Many familiar brands, including Avis, Hertz, Delta Air
Lines and United Airlines, have dropped NRA discount programs.
“The loss of a discount will neither scare nor
distract one single NRA member,” the NRA said in a defiant statement.
The Florida shooter had bought a shotgun at Dick’s last
November. The gun was not used in the school massacre; he used an AR-15, a
semiautomatic. “But it could have been,” Stack wrote.
A troubled 18-year-old in Vermont bought a shotgun
from Dick’s Feb. 13 and had plans for “shooting up” his high school.
A17-year-old girl, concerned about his threatening texts, showed her phone to a
high school guidance counselor who called authorities. The would-be mass
murderer has been charged and is in jail.
Trump’s relationship with the NRA, which claims 5
million members, is conflicted. In his 2000 book “The America We Deserve,” Trump
wrote: “I generally oppose gun control, but I support the ban on assault
weapons and I support a slightly longer waiting period to purchase a gun.”
The NRA spent an unprecedented $30 million to elect him,
and he reassured NRA members at their convention last year: “I will never, ever
let you down.”
There’s “no bigger
fan” of the NRA than he, but “That doesn’t mean we have to agree on everything,”

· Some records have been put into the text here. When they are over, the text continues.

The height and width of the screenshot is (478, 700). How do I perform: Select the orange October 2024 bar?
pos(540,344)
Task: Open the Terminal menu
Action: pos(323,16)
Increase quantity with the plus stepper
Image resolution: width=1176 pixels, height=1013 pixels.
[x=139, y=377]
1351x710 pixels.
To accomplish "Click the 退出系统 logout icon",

he said Wednesday. And he chided lawmakers for bowing to the NRA.
“They do have great
power. . . They have great power over you people. They have less power over
me,” he said. “Some of you people are petrified of the NRA. You can’t be
petrified.”
Trump said he wants expanded background checks and is open
to raising the age for buying assault-style rifles to 21. He wants police to be
able to confiscate guns from mentally ill people, although that would be
constitutionally dubious.
"Take the guns first, go
through due process second,” he said.
He promised an executive order to ban bump stocks, attachments
that make a semi-automatic rifle act like a machine gun, and urged ending “gun
free school zones” and arming school personnel.
“I would rather have a comprehensive bill,” he said. “It
would be really nice to create something that’s beautiful.”
If he actually follows through, Trump could go down in
history as the president who led the nation in stopping gun violence. Or he
could pivot.
In a White House meeting on immigration in January.
Trump promised to sign whatever compromise Congress passed. Then the White
House torpedoed bipartisan legislation.
It’s easy to imagine a repeat with guns.
The student-led #NeverAgain movement is changing the
way Americans think about gun rights and the gun lobby. Corporations and
consumers are finally saying “Enough” to mass killings. Bravo.
Now politicians in Washington need to conquer their
fear of the NRA and act to save lives.